Esta obra-prima, agora restaurada, chega um tanto prejudicada ao
Brasil (leia texto nesta página).
Isso não afeta a história de Scottie, tira afastado por sofrer de medo de altura, a quem um amigo
contrata para seguir sua mulher,
Madeleine, supostamente insana.
Scottie apaixona-se pela mulher.
Quando ela morre, tentará fazer de
Judy, garota parecida com ela,
uma nova Madeleine.
Seja pelo restauro, seja pelas cópias novas, a imagem impressiona
pela riqueza cromática. O som, remasterizado, dá mais relevo à música de Bernard Herrmann.
Mas ``Vertigo'', em cópia nova
ou velha, em vídeo, até cortado pelos comerciais da TV, é fascinante.
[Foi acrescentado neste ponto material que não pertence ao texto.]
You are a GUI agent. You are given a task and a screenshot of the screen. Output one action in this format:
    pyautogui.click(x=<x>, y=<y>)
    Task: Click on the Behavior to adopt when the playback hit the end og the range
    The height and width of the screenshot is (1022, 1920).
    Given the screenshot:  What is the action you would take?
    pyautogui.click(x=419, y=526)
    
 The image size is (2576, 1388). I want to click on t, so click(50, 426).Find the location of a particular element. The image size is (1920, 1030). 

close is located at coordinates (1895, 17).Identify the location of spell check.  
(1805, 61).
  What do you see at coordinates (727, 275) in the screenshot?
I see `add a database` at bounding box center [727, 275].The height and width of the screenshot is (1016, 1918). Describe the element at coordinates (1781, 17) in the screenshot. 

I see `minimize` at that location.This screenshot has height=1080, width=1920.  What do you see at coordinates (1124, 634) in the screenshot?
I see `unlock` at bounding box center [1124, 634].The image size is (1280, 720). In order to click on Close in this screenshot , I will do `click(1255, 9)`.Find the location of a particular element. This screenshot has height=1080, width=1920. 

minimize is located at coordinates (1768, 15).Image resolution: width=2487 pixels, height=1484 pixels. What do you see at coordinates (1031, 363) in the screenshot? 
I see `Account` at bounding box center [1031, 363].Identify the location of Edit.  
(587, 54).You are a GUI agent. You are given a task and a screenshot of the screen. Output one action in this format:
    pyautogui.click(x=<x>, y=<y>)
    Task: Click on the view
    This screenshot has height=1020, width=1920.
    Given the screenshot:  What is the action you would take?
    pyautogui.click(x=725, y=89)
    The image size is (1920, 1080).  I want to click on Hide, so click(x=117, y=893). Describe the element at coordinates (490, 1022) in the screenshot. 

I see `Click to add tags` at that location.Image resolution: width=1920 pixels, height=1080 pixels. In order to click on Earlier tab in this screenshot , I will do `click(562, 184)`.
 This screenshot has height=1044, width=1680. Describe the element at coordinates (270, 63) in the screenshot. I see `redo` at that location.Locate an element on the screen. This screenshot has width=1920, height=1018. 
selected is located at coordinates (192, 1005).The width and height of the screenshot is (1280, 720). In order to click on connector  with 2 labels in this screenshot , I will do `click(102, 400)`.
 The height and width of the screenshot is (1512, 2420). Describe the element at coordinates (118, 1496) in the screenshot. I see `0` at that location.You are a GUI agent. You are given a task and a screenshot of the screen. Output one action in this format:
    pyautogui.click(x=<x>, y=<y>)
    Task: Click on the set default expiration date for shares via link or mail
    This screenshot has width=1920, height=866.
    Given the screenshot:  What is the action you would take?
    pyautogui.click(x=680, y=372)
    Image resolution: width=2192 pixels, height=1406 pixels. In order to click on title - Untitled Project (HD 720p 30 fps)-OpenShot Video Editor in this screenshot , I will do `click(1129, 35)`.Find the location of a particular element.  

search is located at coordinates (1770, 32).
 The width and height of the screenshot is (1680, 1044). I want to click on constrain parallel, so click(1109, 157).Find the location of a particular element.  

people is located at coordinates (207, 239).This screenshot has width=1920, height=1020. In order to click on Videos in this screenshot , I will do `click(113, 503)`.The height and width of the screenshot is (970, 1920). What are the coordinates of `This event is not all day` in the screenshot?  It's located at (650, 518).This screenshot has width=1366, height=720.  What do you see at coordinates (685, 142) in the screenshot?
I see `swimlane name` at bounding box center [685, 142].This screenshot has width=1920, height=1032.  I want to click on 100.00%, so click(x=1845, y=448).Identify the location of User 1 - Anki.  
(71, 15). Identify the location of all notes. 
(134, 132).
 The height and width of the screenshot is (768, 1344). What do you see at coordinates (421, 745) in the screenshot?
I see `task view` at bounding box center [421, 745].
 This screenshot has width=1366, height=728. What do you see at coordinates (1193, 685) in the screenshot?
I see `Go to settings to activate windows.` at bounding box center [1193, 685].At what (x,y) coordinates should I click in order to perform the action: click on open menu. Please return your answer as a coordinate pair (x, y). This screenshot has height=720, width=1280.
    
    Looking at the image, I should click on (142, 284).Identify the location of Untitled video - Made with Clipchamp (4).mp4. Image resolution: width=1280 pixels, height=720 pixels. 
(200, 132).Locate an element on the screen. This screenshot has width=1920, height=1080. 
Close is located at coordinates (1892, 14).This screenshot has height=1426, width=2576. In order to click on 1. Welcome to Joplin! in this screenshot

É estranho que Hitchcock tivesse
tantas reservas a seu respeito, tratando-o como um trabalho relativamente frustrado.
Talvez a frustração preceda o filme e venha de 1956, quando contratou Vera Miles. Era a atriz que
Hitchcock queria transformar numa nova Grace Kelly. Sua primeira
impressão sobre Vera foi a de uma
mulher que se veste mal. ``Ela naufraga sob as cores'', comentou.
É em torno disso que gira a sequência central do filme: aquela
em que Scottie (James Stewart)
descobre na rua a vulgar Judy e trata de transformá-la num duplo de
sua amada morta, Madeleine.
A pedra de toque da mudança de
Judy em Madeleine é o vestuário.
Judy também naufragava sob cores, como Vera Miles.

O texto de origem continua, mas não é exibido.